Com a dignidade que lhe é própria, no sentido da respeitabilidade, da coerência e da tolerância e, usando do privilégio que é a sua transcendência, para a qual envia esta comensuração, também única, a da espiritualidade, no sentido do encontro com a perfeição da Divindade, aborde-se, então, a partir da dimensão educacional do homem, o papel de professor, o que significa, de facto, este ideal do Dever, precisamente no contexto de um sistema educativo globalizado, integral, aceitando, como inevitável, o ponto de partida em que a humanidade se encontra: ideologicamente materializada.

A dimensão educacional do homem implica, afinal: uma atitude facilitadora e recetiva para novas técnicas educativas; novas pedagogias/andragogia; novas didáticas; novas metodologias, enfim, novos objetivos.
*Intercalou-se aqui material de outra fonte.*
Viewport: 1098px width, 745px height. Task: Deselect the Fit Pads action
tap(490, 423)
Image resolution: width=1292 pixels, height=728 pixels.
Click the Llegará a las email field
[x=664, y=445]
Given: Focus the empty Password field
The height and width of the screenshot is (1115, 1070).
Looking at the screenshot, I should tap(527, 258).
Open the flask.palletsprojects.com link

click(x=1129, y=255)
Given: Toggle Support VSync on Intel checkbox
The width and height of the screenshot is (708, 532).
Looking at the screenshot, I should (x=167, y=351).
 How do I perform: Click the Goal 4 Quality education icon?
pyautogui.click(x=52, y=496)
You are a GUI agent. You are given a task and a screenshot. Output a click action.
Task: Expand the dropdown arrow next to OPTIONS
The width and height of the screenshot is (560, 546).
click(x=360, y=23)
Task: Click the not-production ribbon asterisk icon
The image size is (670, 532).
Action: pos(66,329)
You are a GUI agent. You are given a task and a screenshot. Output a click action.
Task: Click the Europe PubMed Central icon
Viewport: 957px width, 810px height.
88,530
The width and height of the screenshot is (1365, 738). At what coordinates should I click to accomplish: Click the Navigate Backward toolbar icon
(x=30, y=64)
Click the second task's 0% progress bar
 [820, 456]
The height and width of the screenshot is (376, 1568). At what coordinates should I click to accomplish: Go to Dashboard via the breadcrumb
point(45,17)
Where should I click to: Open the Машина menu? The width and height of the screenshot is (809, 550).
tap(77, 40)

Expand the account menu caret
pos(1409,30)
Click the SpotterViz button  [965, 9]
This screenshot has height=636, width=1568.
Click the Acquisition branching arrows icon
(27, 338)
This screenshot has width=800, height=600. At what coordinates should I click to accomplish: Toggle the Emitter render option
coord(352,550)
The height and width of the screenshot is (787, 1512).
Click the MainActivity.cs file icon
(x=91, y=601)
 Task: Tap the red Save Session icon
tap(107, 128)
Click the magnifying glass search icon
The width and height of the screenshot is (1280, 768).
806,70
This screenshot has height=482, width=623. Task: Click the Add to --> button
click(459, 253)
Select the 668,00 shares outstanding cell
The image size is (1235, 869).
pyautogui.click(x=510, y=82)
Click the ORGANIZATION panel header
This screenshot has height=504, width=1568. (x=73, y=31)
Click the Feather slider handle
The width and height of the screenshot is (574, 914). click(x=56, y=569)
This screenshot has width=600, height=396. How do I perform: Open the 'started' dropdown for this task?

A predisposição e abertura ao ainda não científico, e ao não cognitivo, são um contributo importante para novas estratégias, novos compromissos.

A tolerância do cidadão-cientista deve ser correlativa com a sua humildade intelectual e, nesse sentido, pode aceitar, sem o preconceito positivista, outras abordagens, não tradicionais, mas, eventualmente, interessantes e até proveitosas na perspetiva educativa.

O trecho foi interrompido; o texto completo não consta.